Material supplied:
★ ★ ★ ★
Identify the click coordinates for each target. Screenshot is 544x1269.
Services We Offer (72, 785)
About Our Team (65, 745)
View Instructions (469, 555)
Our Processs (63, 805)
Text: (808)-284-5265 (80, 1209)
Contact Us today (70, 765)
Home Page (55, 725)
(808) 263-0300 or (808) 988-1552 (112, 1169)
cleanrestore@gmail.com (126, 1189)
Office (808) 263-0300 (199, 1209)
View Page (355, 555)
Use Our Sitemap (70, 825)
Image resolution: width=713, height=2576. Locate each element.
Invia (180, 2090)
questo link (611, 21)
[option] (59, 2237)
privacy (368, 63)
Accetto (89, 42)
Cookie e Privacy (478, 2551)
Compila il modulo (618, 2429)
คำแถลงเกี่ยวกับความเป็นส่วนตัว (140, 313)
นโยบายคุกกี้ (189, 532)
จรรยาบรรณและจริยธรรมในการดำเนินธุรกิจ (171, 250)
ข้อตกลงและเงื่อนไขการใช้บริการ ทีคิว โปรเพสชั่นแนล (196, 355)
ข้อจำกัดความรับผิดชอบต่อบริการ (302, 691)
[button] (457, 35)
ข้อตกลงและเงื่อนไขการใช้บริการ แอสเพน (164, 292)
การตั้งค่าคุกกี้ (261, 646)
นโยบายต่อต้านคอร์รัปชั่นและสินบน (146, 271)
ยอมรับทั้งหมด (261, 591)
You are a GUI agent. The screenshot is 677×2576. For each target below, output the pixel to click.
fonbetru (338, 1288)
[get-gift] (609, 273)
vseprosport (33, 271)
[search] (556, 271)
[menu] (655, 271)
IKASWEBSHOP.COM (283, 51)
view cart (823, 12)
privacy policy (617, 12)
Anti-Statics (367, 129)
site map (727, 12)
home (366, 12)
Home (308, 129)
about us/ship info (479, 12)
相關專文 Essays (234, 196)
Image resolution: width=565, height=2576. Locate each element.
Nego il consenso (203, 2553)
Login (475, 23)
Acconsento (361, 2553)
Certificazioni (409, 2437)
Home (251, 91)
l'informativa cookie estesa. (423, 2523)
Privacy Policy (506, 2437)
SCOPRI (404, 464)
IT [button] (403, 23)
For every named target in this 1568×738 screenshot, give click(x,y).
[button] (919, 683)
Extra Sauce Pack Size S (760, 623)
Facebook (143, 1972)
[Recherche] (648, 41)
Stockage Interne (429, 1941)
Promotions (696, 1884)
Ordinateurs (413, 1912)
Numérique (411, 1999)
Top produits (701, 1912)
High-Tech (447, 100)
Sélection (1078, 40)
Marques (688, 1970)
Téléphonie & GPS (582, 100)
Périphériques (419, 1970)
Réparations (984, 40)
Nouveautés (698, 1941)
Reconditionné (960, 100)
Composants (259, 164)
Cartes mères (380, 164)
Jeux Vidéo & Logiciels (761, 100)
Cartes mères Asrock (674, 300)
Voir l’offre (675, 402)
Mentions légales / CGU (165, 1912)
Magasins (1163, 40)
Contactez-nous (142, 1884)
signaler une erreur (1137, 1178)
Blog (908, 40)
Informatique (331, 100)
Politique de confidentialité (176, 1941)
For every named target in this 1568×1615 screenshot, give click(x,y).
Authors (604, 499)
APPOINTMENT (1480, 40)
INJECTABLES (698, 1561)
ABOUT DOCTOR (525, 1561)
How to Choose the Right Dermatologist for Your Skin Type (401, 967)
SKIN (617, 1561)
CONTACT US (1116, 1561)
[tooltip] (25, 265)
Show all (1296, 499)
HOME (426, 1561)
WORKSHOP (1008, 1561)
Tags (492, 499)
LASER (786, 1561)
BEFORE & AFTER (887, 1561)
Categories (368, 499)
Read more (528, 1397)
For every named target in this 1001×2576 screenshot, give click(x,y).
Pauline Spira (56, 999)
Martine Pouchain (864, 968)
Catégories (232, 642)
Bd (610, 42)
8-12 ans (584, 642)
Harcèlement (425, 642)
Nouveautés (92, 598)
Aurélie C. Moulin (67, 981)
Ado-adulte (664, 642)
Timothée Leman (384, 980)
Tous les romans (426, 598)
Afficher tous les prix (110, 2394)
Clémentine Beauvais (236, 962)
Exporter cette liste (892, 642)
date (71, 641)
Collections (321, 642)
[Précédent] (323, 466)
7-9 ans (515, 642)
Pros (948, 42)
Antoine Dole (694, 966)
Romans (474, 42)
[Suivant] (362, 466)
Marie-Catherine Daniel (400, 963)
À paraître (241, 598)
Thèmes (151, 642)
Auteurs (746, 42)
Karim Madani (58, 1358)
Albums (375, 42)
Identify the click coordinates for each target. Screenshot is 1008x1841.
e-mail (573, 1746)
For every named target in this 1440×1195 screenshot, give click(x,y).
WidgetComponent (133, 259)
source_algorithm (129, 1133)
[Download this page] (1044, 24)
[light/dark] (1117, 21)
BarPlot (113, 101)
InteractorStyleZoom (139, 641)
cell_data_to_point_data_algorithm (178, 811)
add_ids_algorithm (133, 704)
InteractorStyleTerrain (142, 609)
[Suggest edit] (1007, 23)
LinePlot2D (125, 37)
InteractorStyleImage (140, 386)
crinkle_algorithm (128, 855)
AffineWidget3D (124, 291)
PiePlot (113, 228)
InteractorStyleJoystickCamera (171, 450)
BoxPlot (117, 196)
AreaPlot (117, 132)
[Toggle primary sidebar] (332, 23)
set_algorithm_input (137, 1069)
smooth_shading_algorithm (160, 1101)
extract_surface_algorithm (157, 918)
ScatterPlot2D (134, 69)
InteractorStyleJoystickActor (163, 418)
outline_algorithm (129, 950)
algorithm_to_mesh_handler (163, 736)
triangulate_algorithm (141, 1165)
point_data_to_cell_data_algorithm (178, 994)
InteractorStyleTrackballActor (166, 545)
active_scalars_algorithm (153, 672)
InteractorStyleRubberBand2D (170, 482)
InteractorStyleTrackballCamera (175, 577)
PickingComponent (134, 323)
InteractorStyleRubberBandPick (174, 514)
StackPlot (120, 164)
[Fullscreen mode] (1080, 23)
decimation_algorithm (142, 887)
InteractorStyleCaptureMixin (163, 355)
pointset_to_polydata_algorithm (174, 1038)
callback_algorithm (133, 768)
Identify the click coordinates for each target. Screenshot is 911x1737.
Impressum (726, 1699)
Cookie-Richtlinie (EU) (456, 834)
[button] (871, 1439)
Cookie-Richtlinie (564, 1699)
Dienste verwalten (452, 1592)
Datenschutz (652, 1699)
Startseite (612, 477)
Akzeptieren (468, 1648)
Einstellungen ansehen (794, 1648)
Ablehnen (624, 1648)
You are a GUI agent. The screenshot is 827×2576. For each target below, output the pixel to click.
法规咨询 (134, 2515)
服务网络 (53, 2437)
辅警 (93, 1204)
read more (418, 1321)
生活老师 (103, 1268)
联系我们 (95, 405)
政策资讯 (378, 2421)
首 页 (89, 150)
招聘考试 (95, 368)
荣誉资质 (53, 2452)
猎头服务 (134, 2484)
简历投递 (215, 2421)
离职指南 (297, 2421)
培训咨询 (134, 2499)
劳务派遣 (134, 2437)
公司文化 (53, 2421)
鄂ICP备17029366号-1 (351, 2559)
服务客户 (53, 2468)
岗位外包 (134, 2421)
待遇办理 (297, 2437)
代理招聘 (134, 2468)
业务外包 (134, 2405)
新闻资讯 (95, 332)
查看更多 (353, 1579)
★ ★ ★ ★
Requirement:
Offset every coordinate by -109 in the records between the lines holding "Voir l’offre (675, 402)" and "Politique de confidentialité (176, 1941)", inclusive, and reproduce each of those lines in full with the adjusted coordinates.

Response for this exercise:
Voir l’offre (566, 293)
Mentions légales / CGU (56, 1803)
Magasins (1054, -69)
Contactez-nous (33, 1775)
signaler une erreur (1028, 1069)
Blog (799, -69)
Informatique (222, -9)
Politique de confidentialité (67, 1832)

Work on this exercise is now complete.